European industry generates 1.3 million tonnes of Electric Arc Furnace (EAF) and 50 ktonnes of Cupola Furnace (CF) dusts annually, both considered hazardous waste, which could be an alternative source of valuable metals essential for low carbon industry (they contain, for instance, Zn, Cd, Cr, Ni, Pb...).
About 30 steelworks in the ESEE RIS region operate EAFs for steel scrap-based steel production. No
recycling plant operates in the ESEE region, so the dust generators have additional costs of transporting the dust to the nearest Zn recovery plant. Landfilling of metallurgical dust is in many RIS countries forbidden due to the presence of toxic substances.
In RIS region, knowledge for extraction of a narrow range of EAF dust compounds exists, and also the utilisation of residues uses in construction industry.
RIS-DustRec-II project aims towards capacity building for:

  1. effective recovery of all economical compounds of the dusts (Zn, Pb, Cu, Fe and others);
  2. minimal waste discharge;
  3. economic feasibility with improved environmental and social impacts.

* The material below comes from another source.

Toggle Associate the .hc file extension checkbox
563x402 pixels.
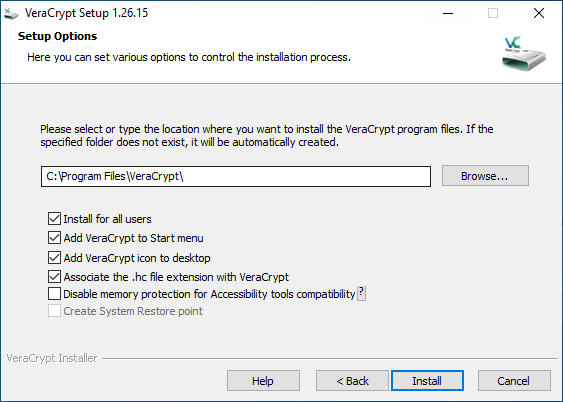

The proposed innovative approach involves combining emerging techniques from innovative magnetic and gravity separation methods to new pyro and hydrometallurgical reprocessing technologies for the separated fractions. More than 10 locations in 5 RIS countries will be sampled and tested, and the business potential of the EAF and CF dust multicomponent recycling technology. The goals will be also achieved by promoting an active inclusion of higher education students in development of feasible recovery technology that generates minimal waste discharge and improve environmental and social impacts. Eight partners are currently involved, with seven public and private research centres and universities and one industrial partner, coming from Slovenia, Italy, Serbia and Poland (Jožef Stefan Institute (JSI); Jožef Stefan International Postgraduate School (IPS); TH Re-MINING d.d.; Politecnico di Milano; Institute for technology of nuclear and other mineral raw materials (ITNMS); University of Belgrade and Lukasiewicz Research Network - Institute of Non-Ferrous Metals (L-IMN)).